Swedish touch doesn’t save ‘Dead Man Down’
The unusual location and burst of cleverly profane dialogue don’t rescue the weirdly eccentric character thriller “Dead Man Down,” helmed by “Girl with the Dragon Tattoo” director Niels Arden Oplev and starring the always feral Colin Farrell and the all-over-the-place N
McClatchy-Tribune News Service (MCT)
“Dead Man Down,” with Colin Farrell, Noomi Rapace, Terrence Howard, Dominic Cooper, Isabelle Huppert. Directed by Niels Arden Oplev. 110 minutes. Rated R for violence, language throughout and a scene of sexuality. Several theaters.
With all that attention focused on the original Swedish “Girl with the Dragon Tattoo,” very little of it seemed to have spilled over onto the director.
Was its success simply due to story and settings and Swedishness?
Maybe. “Dead Man Down,” a Hollywood production directed by “Tattoo’s” Niels Arden Oplev, is no ringing endorsement of his contributions to the “Tattoo” trilogy.
A weirdly eccentric character thriller, “Dead Man” boasts his original “Girl,” Noomi Rapace, playing a character almost as bizarre as Lisbeth Salander, but unevenly so. It’s hard to decide which is worse, the sometimes manic, badly-scarred car crash survivor who wants revenge on the drunken driver who ruined her life, or the actress clumsily playing her.
Colin Farrell is Victor, a secretive low-level mob enforcer. Rapace is Beatrice, a French woman living with her quirky mom (the great Isabelle Huppert) in an apartment just across the way. Beatrice, scars and all, flirts with Victor, balcony to balcony.
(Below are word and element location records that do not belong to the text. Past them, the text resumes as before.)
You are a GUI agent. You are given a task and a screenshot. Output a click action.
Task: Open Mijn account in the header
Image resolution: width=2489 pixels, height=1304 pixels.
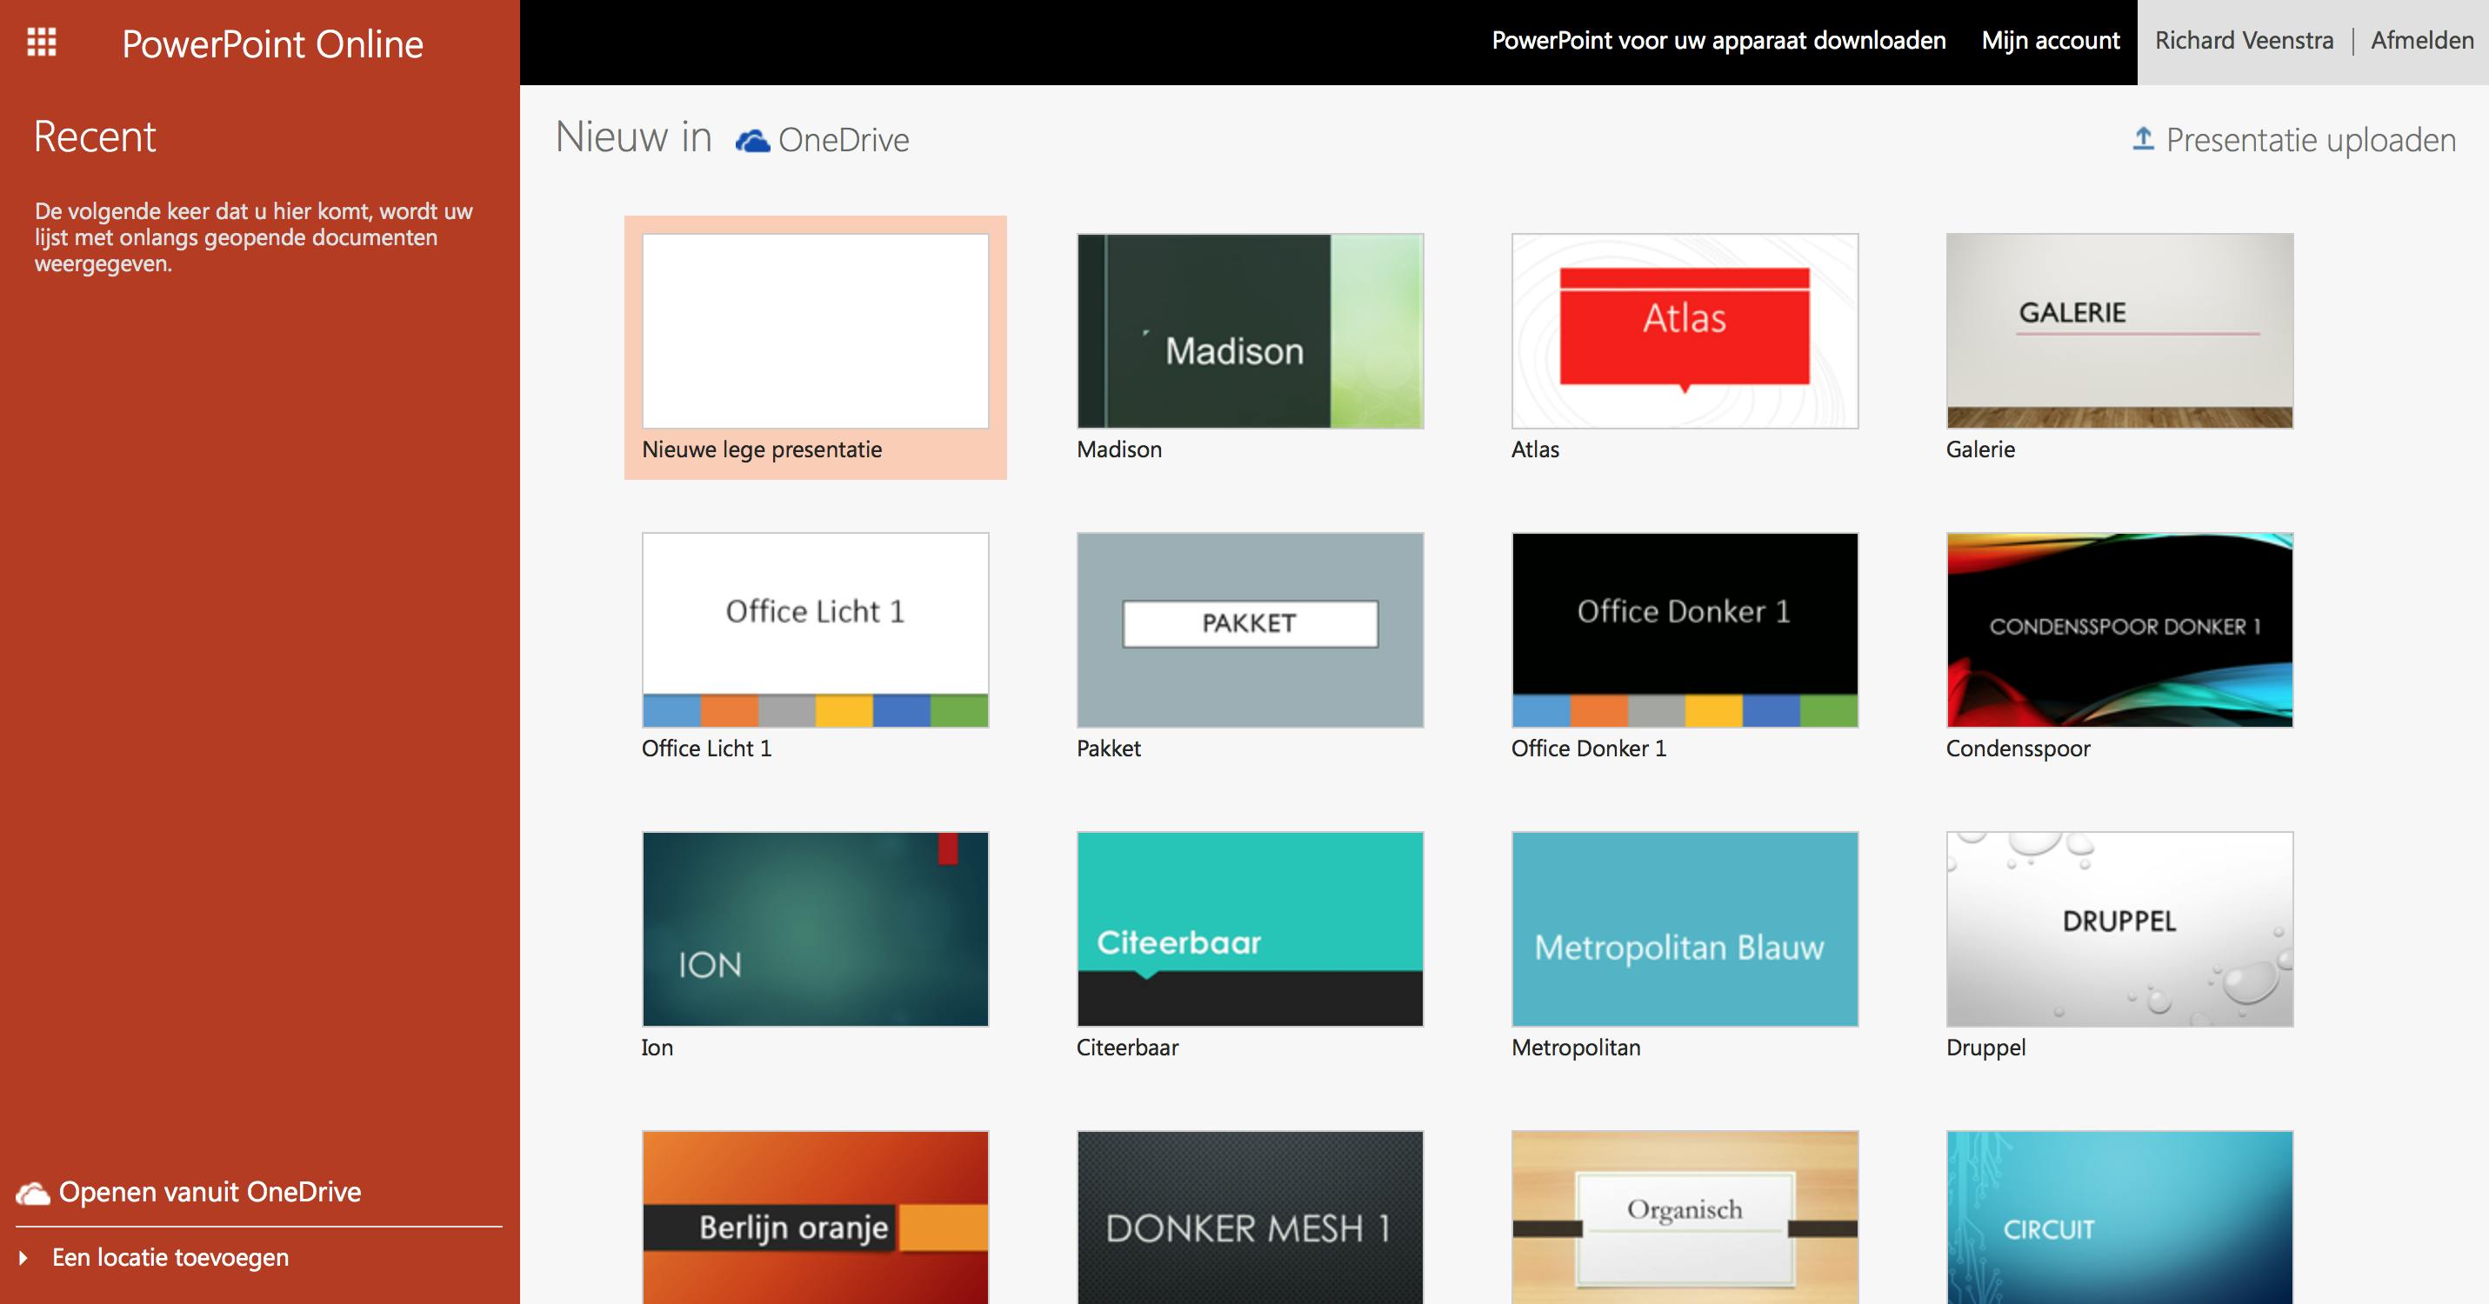[2050, 41]
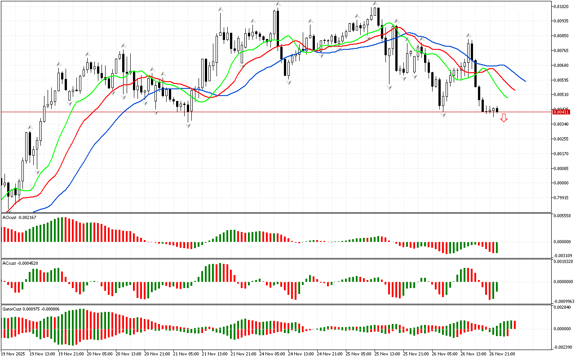Select the red Alligator line's right end
This screenshot has height=359, width=575.
[514, 90]
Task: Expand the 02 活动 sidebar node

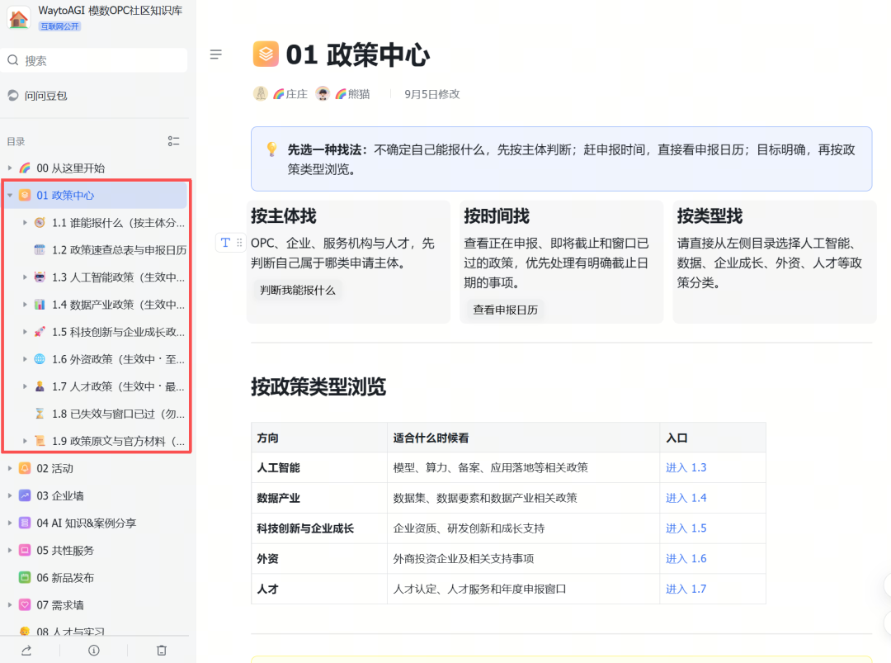Action: [x=10, y=468]
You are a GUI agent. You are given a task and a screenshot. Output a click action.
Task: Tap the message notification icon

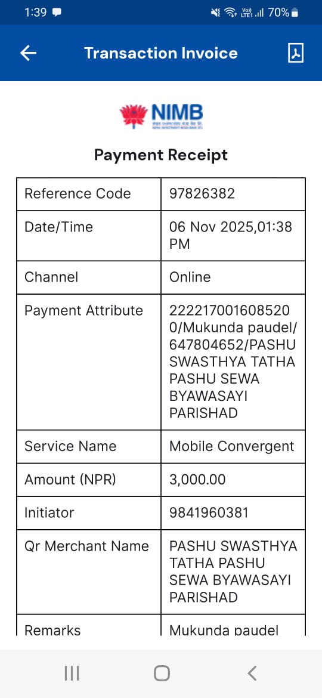click(x=57, y=13)
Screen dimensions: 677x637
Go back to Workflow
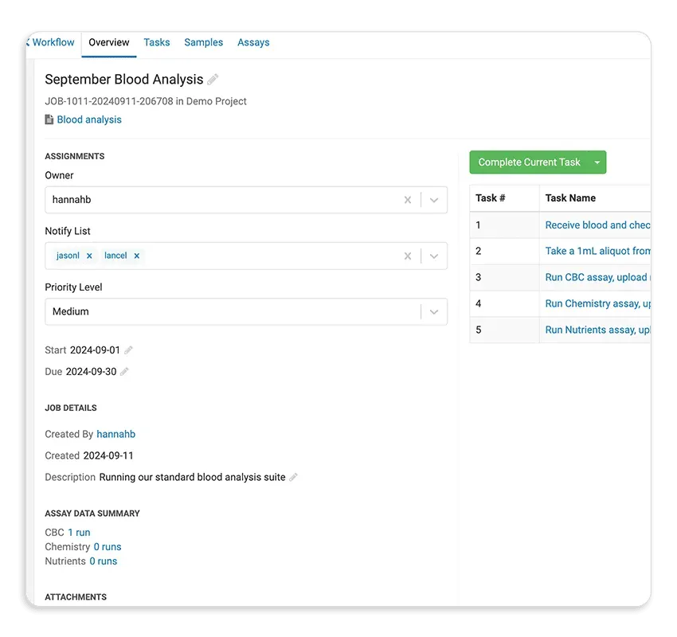52,42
Then it’s cellphone to cellphone.
That’s followed by an awkward first date, all silences and non-sequiturs.
But darned if Beatrice doesn’t blurt out that she knows what Victor does, and that he’d better get her revenge for her, or she’ll rat him out to the cops.
And Victor, unlike any other mobster/ hit man you’ve ever heard of, lets her get away with it. Maybe he’s got a soft spot for French women. Maybe he sees a connection to her, a connection that hints at his own motives for doing what he does.
The kingpin Victor and his pal Darcy (Dominic Cooper) work for keeps losing henchmen, and getting messages — clues, snips of a photograph that will eventually tell him who is tormenting him and stalking him.
Since that mob boss is played by Terrence Howard, we’re pretty sure he’s going to break down in tears at some point. Just how miscast the actor is in this part is obvious in a single scene with veteran character actor Armand Assante, who demonstrates how a mob boss carries himself and sounds.
F. Murray Abraham is Victor’s secret pal, a Hungarian who wants him to “always kill the Devil when you find him.”
The somewhat confusing plot meanders toward a laughably predictable conclusion, but not before director and screenwriter try their hand at moments so random they don’t belong in the film, at flourishes so deft that they belong in a better movie. Victor has taken this other Albanian hoodlum hostage, stashing him in the hold of the rusting hulk of the luxury liner S.S. United States, the most striking throwaway movie set you will ever see.
Rapace is all over the place with her performance — needy, then self-assured, enraged, then in love. The always feral Farrell seems as dismayed by her as the rest of us.
Huppert plays a character who is all hearing-aid jokes, innuendo and Tupperware talk, pulling out the photo album so that Victor can see Beatrice before her accident — “You can see she has good genes.”
The odd character turn, unusual location and burst of cleverly profane dialogue don’t rescue the muddle that is “Dead Man Down.” But considering its blood lines, maybe it would make more sense in Swedish, with subtitles.